» AUFGABEN
1) Nenne alle Jahreszahlen, die im Textauszug vorkommen, in der Reihenfolge ihres Auftretens.
2) Gib den Abschnitt des Textauszugs wortgetreu wieder, von „In den Monaten“ bis einschließlich „entfernen zu lassen.“.

» TEXTAUSZUG
——
An dem 20 Meter hohen Obelisken in der Mitte hängt eine vergoldete Kopie des Ehrenordens mit den Umrissen des Kremls

Aber es gab immer auch lautstarke Kritiker, etwa Lesja Bondaruk vom Institut für Nationales Gedenken: „Für eine Stadt in der West­ukraine von 1941 als Datum für den Beginn des Zweiten Weltkrieges zu reden, das ist für die Luz­ke­r*in­nen wie ein Schlag ins Gesicht. Denn die Region wurde im September 1939 von der Sowjetunion besetzt, als Stalin begann, seinen Teil des Molotow-Ribbentrop-Paktes zu erfüllen und Truppen in das Gebiet Polens zu schicken.“

In den Monaten Februar und März 2022 wurden innerhalb von zwei Wochen drei Raketen von Belarus aus auf Luzk abgeschossen. Die Jour­na­lis­t*in­nen wandten sich erneut an das Stadtoberhaupt: „Herr Bürgermeister, wann hat der Zweite Weltkrieg angefangen?“ Nach einer wochenlangen Medienkampagne erhielten sie immer mehr Unterstützung in der Stadt, bearbeiteten die Kom­mu­nal­po­li­ti­ke­r*in­nen und trugen ihre Forderungen immer mutiger vor. Polischuk blieb letztendlich nichts anderes übrig, als den Medienleuten zu sagen, er habe angeordnet, die Orden der Sowjetunion am Denkmal entfernen zu lassen.
——
» ANGEZEIGTE DATEN
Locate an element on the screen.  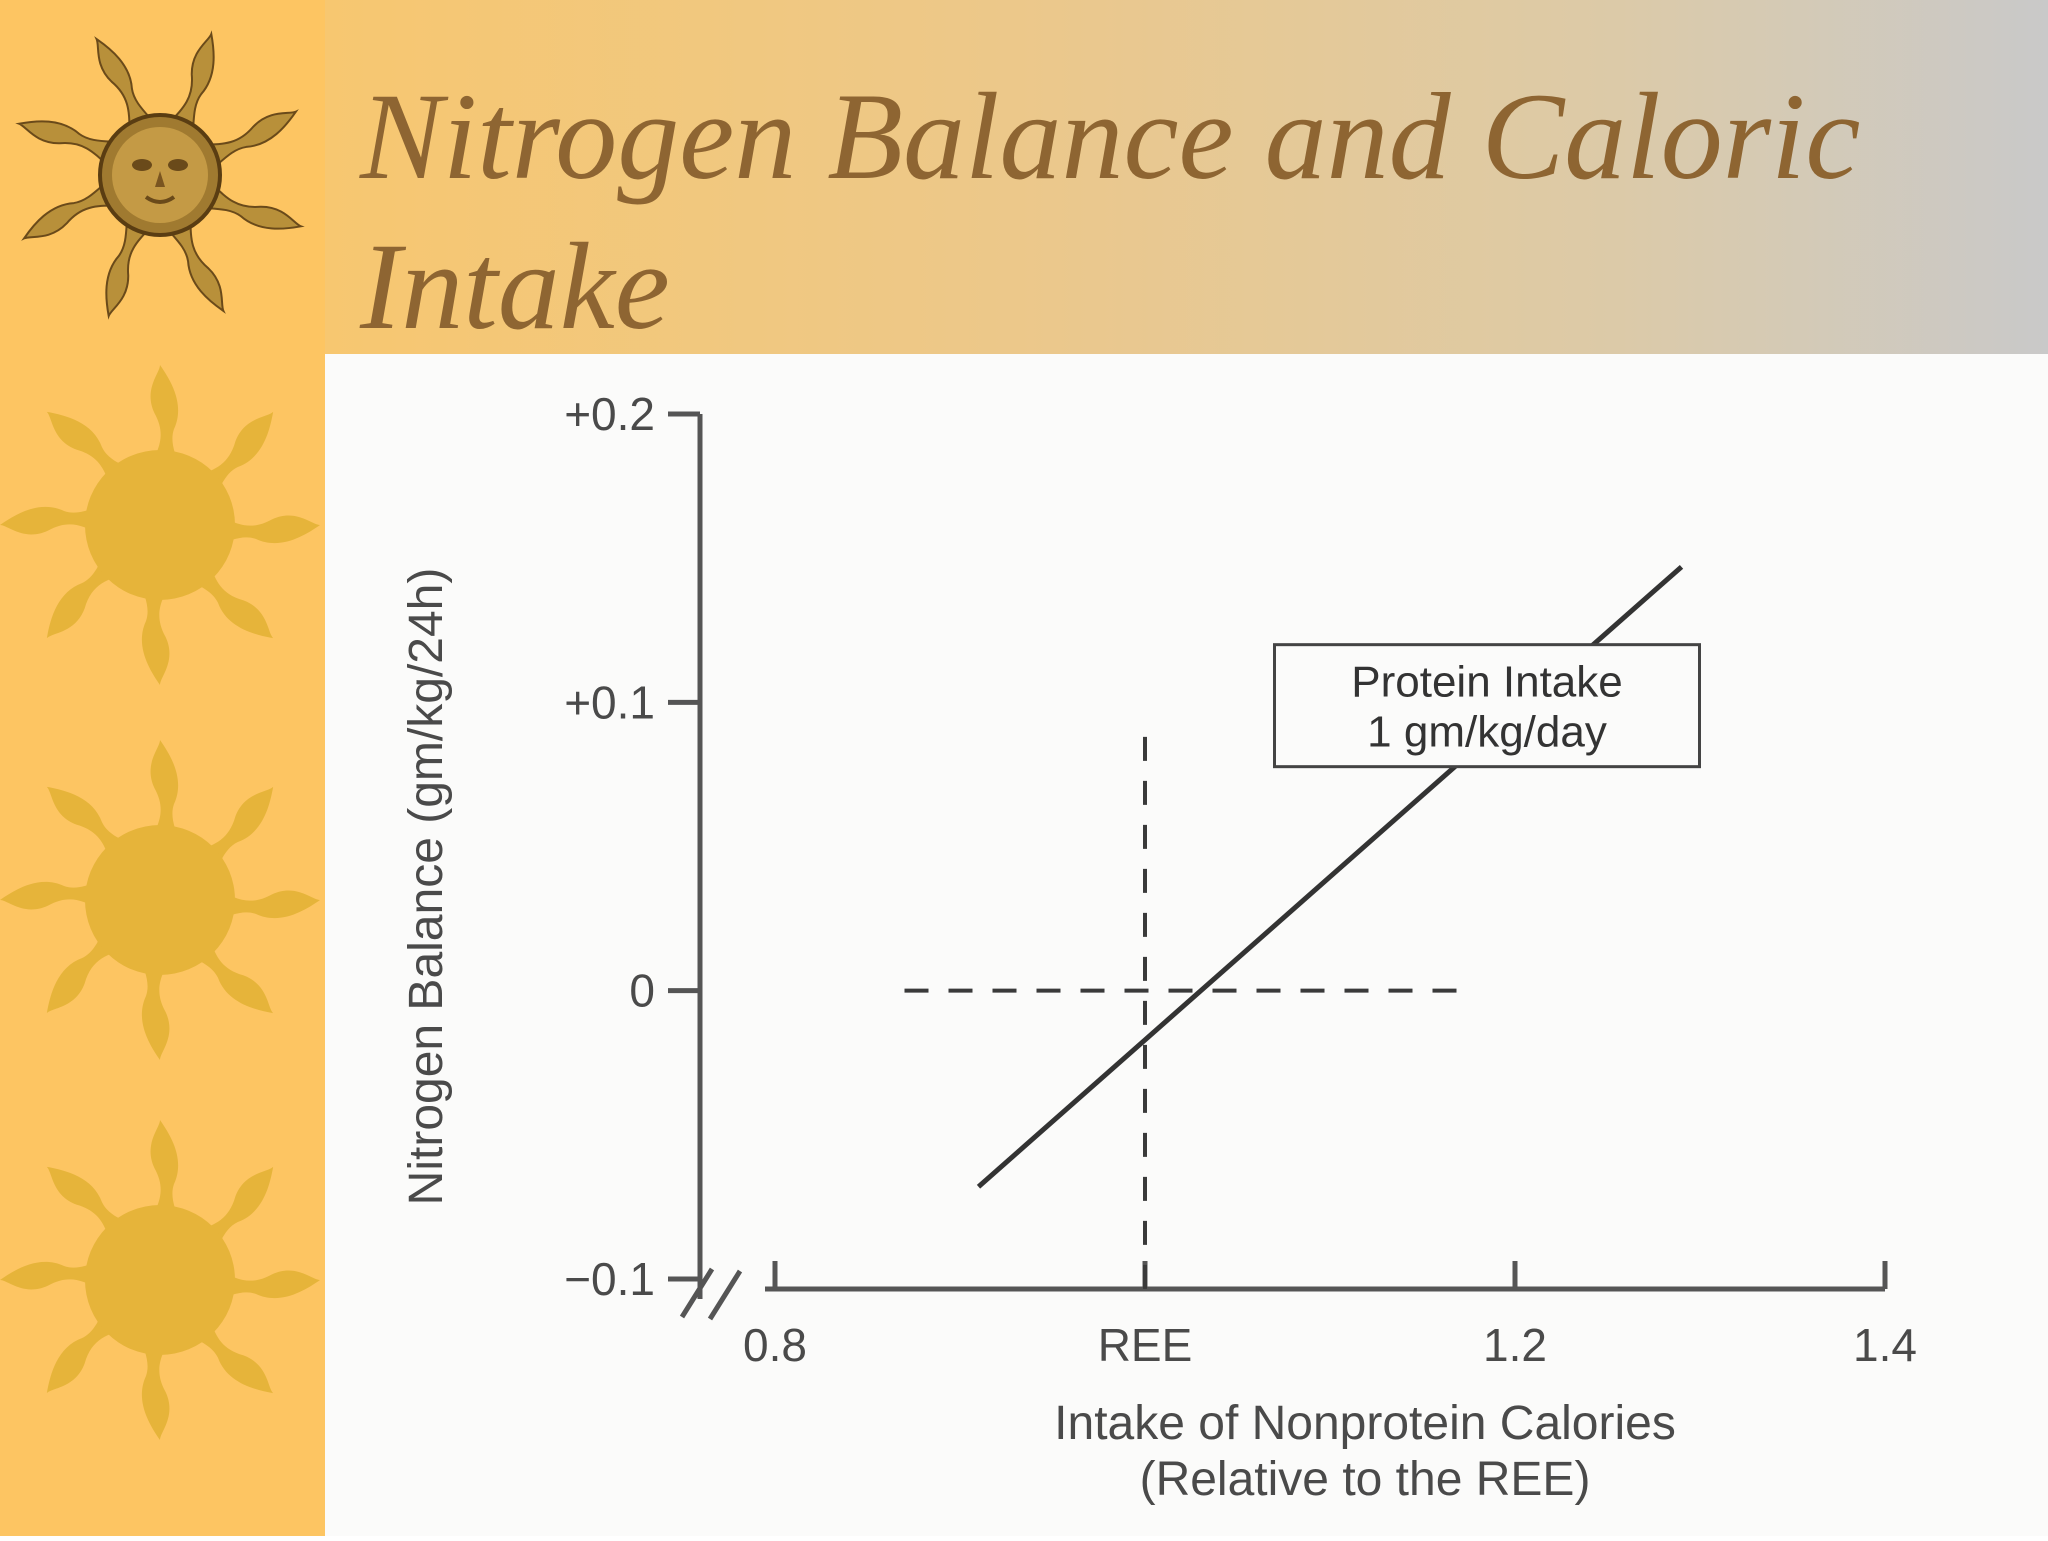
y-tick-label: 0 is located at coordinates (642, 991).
——
» LÖSUNGEN
1) 1941, 1939, 2022

2)
In den Monaten Februar und März 2022 wurden innerhalb von zwei Wochen drei Raketen von Belarus aus auf Luzk abgeschossen. Die Jour­na­lis­t*in­nen wandten sich erneut an das Stadtoberhaupt: „Herr Bürgermeister, wann hat der Zweite Weltkrieg angefangen?“ Nach einer wochenlangen Medienkampagne erhielten sie immer mehr Unterstützung in der Stadt, bearbeiteten die Kom­mu­nal­po­li­ti­ke­r*in­nen und trugen ihre Forderungen immer mutiger vor. Polischuk blieb letztendlich nichts anderes übrig, als den Medienleuten zu sagen, er habe angeordnet, die Orden der Sowjetunion am Denkmal entfernen zu lassen.